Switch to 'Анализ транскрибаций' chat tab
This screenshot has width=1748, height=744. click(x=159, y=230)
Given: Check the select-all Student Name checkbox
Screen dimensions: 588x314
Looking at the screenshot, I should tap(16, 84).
--
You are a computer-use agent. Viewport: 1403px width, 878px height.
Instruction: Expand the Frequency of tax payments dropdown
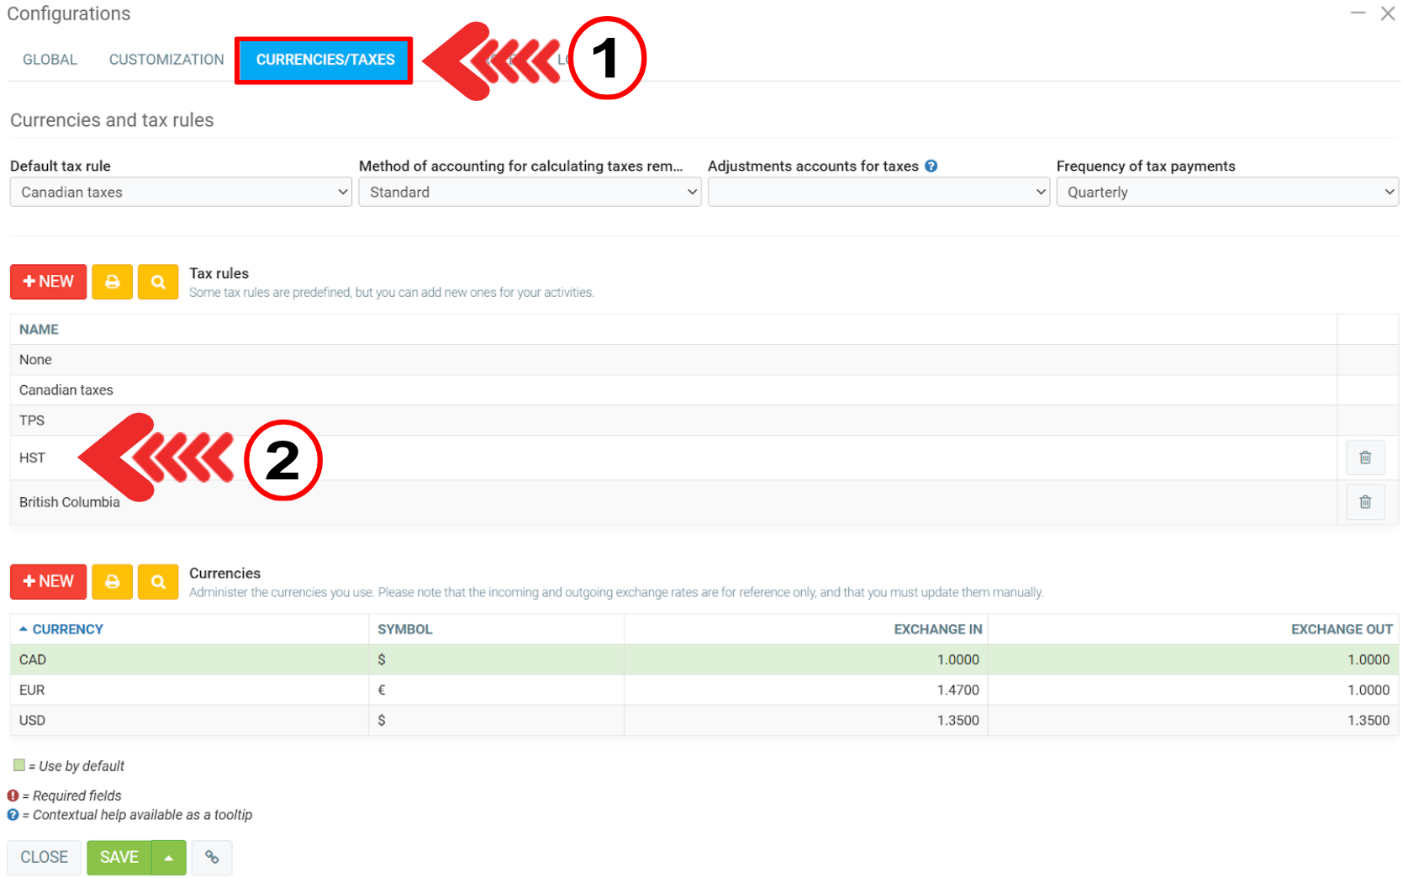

**Exercise:**
Repeat word for word the lines of the listing from the line containing "Given: Check the" through the line containing "Looking at the", inclusive.

**Answer in full:**
Given: Check the select-all Student Name checkbox
Screen dimensions: 588x314
Looking at the screenshot, I should tap(16, 84).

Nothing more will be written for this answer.